Decided: December 22, 1983.

FRED S. NOLAN, RALPH R. BATISTA, CHARLES W. CLEARLY, JOSEPH A. DAVIS, WILLIAM J. DAVITT, JR., ANTHONY G. GOMES, JAMES HALLECK, DONALD C. HALLIWELL, PHYLLIS J. GORLEY KERKAWICH, JOSEPH M. KARKOSKY, JR., CHARLES KERR, PATRICK J. LARGEY, JR., ARMAND MACHADO, EDWARD M. MCBRIDE, THOMAS P. NUGENT, PETER J. REILLY, HERMAN J. RUSSOMANNO, EUGENE A. SCANNEPICO, RAYMOND J. SMITH, JOHN T. STARR, HAROLD C. STOLL, LOUIS C. TREMBLE, JAMES VAN BRAMER, WALTER WARD AND DANIEL M. WATSON, PLAINTIFFS,
v.
OTIS ELEVATOR COMPANY, A CORPORATION ORGANIZED AND EXISTING UNDER THE LAWS OF THE STATE OF NEW JERSEY, DEFENDANT



Castano, J.s.c.

Castano

The impact of two federal statutes upon the New Jersey Law Against Discrimination, N.J.S.A. 10:5-1 et seq, when the legality of a retirement benefit plan is challenged because of alleged age discrimination is the issue in this case. The federal laws involved are the Employee Retirement Income Security Act of 1974 (ERISA), 29 U.S.C. § 1001 et seq, and the Age Discrimination in Employment Act of 1967 (ADEA), 29 U.S.C. § 621 et seq.

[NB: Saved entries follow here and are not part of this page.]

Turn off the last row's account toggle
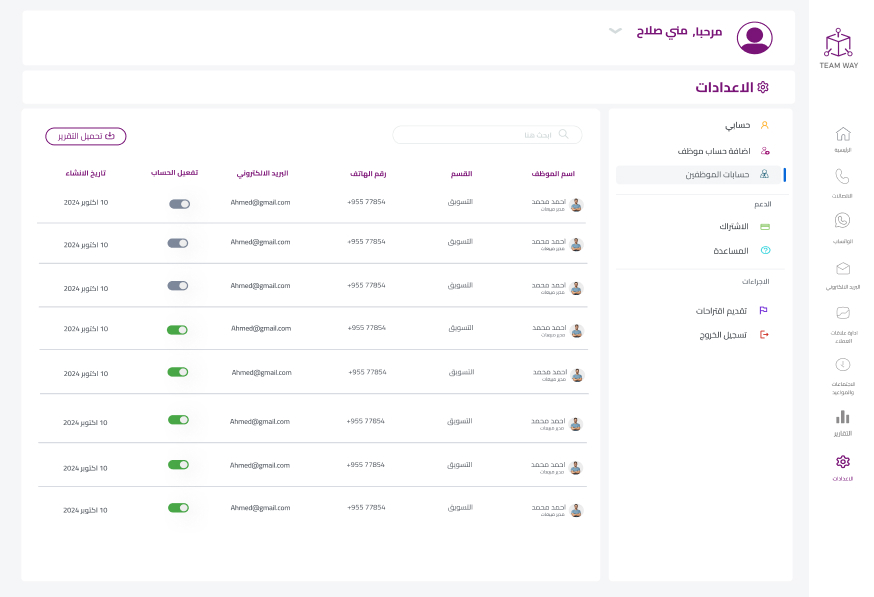This screenshot has height=597, width=874. click(x=178, y=507)
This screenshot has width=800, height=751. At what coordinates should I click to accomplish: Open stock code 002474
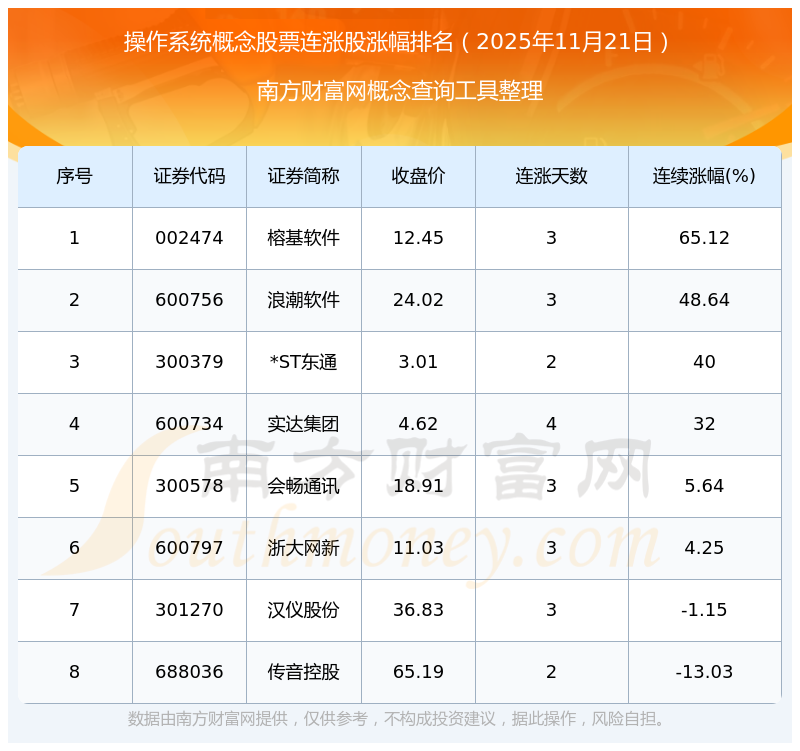189,238
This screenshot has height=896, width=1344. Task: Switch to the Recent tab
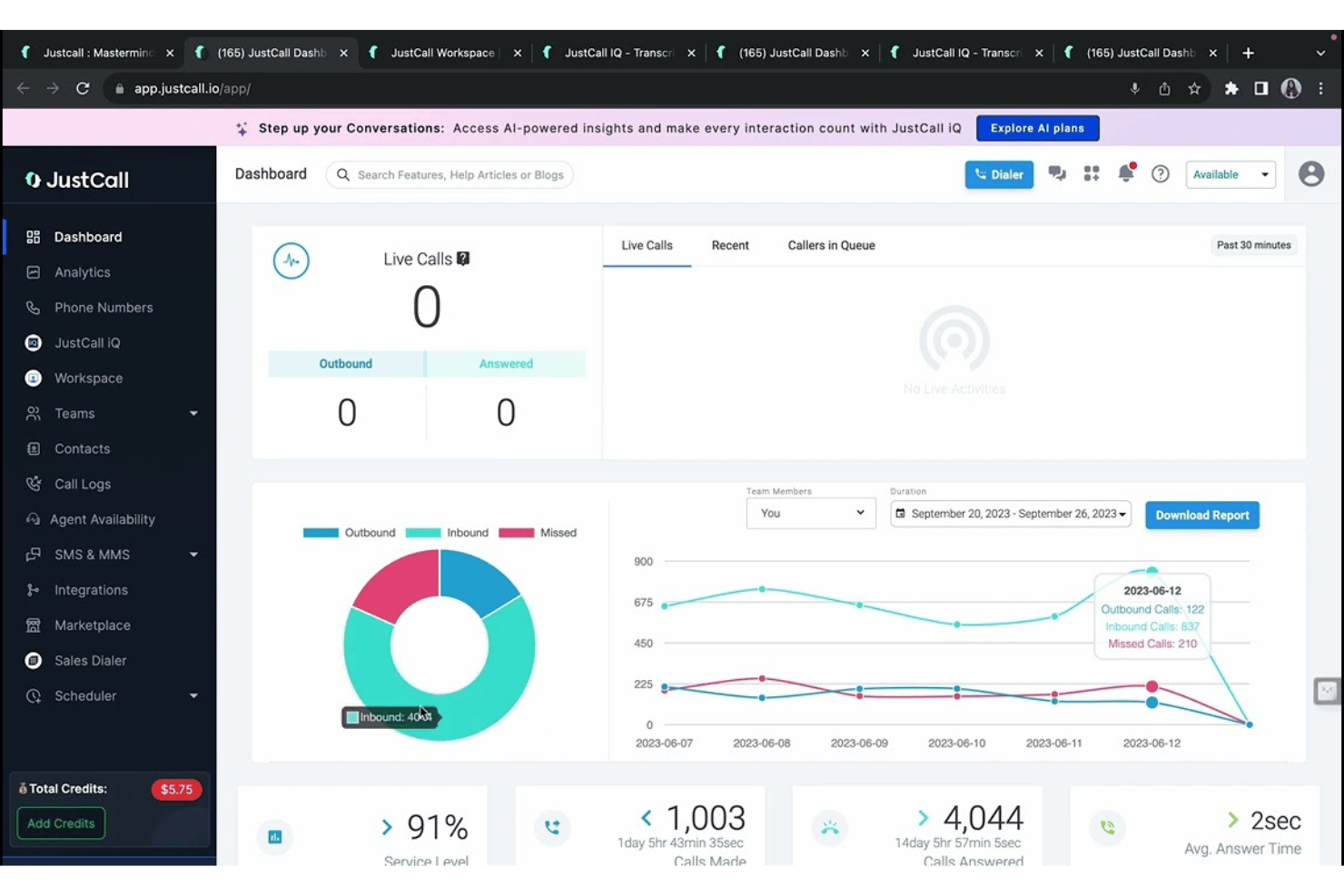730,245
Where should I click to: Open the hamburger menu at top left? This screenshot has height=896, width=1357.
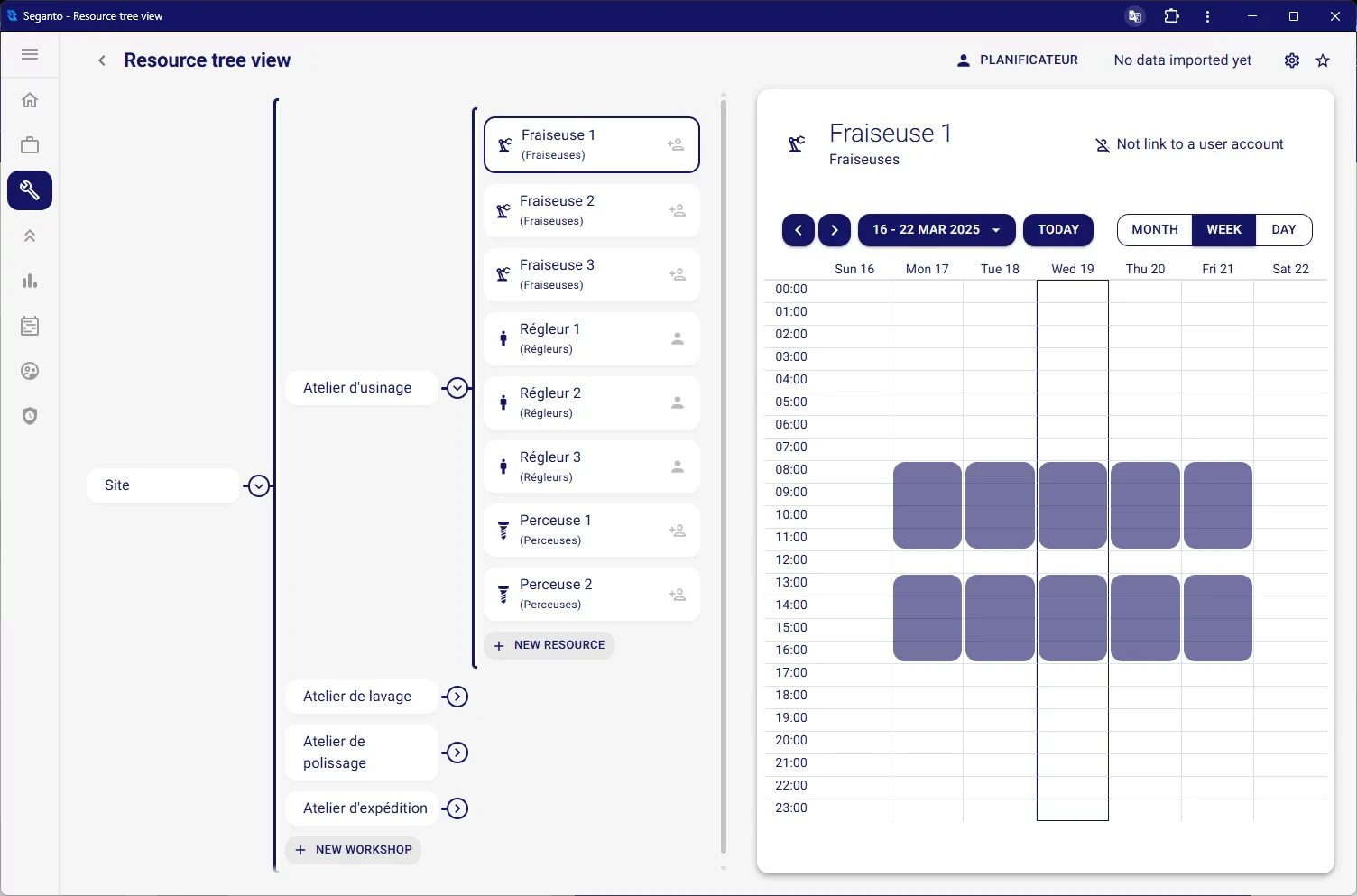(x=30, y=55)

Twenty-five former employees charge that a plan adopted by Otis Elevator Company (Otis) discriminates because of age, but their complaint frames the cause of action only in terms of a violation of the New Jersey statute. No breach of a federal statute is pleaded.*fn1

Otis contends that when a challenge to an ERISA plan is based on age discrimination, the New Jersey statute is preempted and that, therefore, a cause of action based upon N.J.S.A. 10:5-1 et seq, is not viable. I agree and grant the motion of Otis for summary judgment on that basis.

I

The disputed plan was adopted in May of 1980 when Otis shut down its Harrison plant.

Termination benefits were provided for a group of non-union, salaried, managerial employees who had at least 25 years of service, but two separate categories of benefits were set up within the group. One category applied to those workers who were 55 years or older at the time of termination and the other to those who had not yet attained age 55 at that time.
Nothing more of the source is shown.